After playing a silent role in 1864, he debuted in the play William the Conqueror two years later. Between 1867 and 1869 he played in various theatrical groups of the city. As most of his contemporaries, he was a self-taught actor, but he studied the theoretical approaches of European theater to improve himself over time. In 1869 he went with a theatrical group to Nor Nakhichevan (Nakhichevan-on-the-Don), in Northern Caucasus, but the venture ended in financial failure. During his absence, the great fire of Constantinople, in 1870, had ravaged the area of Pera (nowadays Beyoglu) and destroyed his father’s properties, who was ruined and died shortly thereafter.

Atamian continued his theatrical career, and also dabbled as a painter to make his daily living. The newly built theater of Ortakeuy housed a brilliant theatrical group from 1872-1875, under the direction of Bedros Maghakian, with Atamian and the famous actress Azniv Hrachia as its main stars.

1879 would be a breakthrough year for the talented actor. Actor Gevorg Chemeshkian went from Tiflis to Constantinople, commissioned by the Armenian Theatrical Board of the city, to hire several actors. He came to an agreement with Atamian and two promising sisters, Siranush, who would become one of the most famous actresses of the Armenian scene, and Asdghik. For the next three years, he would win over the Armenian audiences of Tiflis. The newspaper Meghu Hayastani wrote: “He rules over the play and, like a bright lighthouse, he illuminates the stage.” The Georgian and Russian newspapers would also devote columns to him. Following the suggestions of the press and his friends, he left aside the customary melodramas and historical plays, and incorporated new and fresh works. The centerpiece would be Shakespeare, who had been played only since 1866. Hamlet, Othello, and King Lear would be the three Shakespearean roles in Atamian’s 250-strong repertoire. He later performed in many other cities, like Shushi, Rostov-on-the-Don, Moscow, St. Petersburg, Astrakhan, Baku, Odessa, et cetera, not only with Armenian, but non-Armenian groups. For instance, in 1882 he performed Hamlet with a French group in Rostov; the performance was in French, with Atamian playing Hamlet in Armenian. His performances as Hamlet and Othello would be highly praised everywhere by the audiences and the press, both Armenian and Russian, and they immortalized his name.

Atamian was not only an actor, but also a theater scholar.
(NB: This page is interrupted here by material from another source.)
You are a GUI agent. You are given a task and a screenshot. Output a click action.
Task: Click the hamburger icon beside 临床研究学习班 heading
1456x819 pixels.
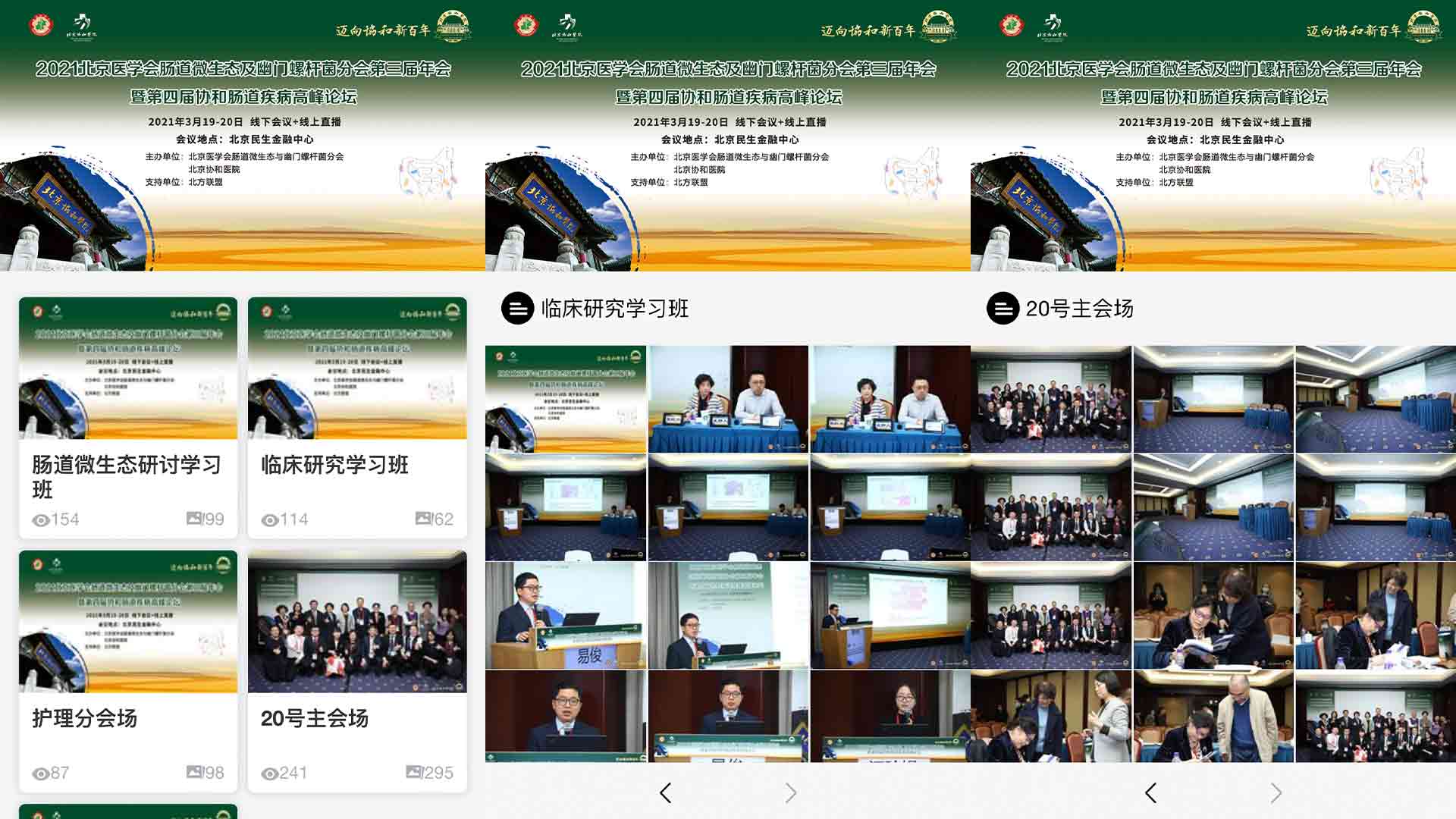pyautogui.click(x=517, y=309)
In 1887 he published a study in Armenian, Shakespeare and the Sources and Criticism of his Tragedy Hamlet, which was the first of its kind. He also wrote poetry and a novel (posthumously published), although without great literary value.

In mid-1888 he returned to his hometown, Constantinople, and the twenty-fifth anniversary of his theatrical career was celebrated on December 30, 1888. His last performance was a year later. In the meanwhile, he had taken a devastating turn in his life: he developed a condition in his throat that was attributed either to tuberculosis or to cancer. He was unable to work anymore, and fell into utter poverty. Thanks to the efforts of Russian friends from St. Petersburg, he was moved to the St. Nicholas Russian hospital of Pera in February 1891. However, medical assistance was not enough to save his life and he passed away on June 4, 1891. The great Shakespearean actor was buried in the Armenian cemetery of Sisli.

Atamian’s name was later given to the Armenian theater of Tiflis, as well as to the theater group of the Armenian General Benevolent Union in Aleppo. Today, a street in Yerevan also bears his name.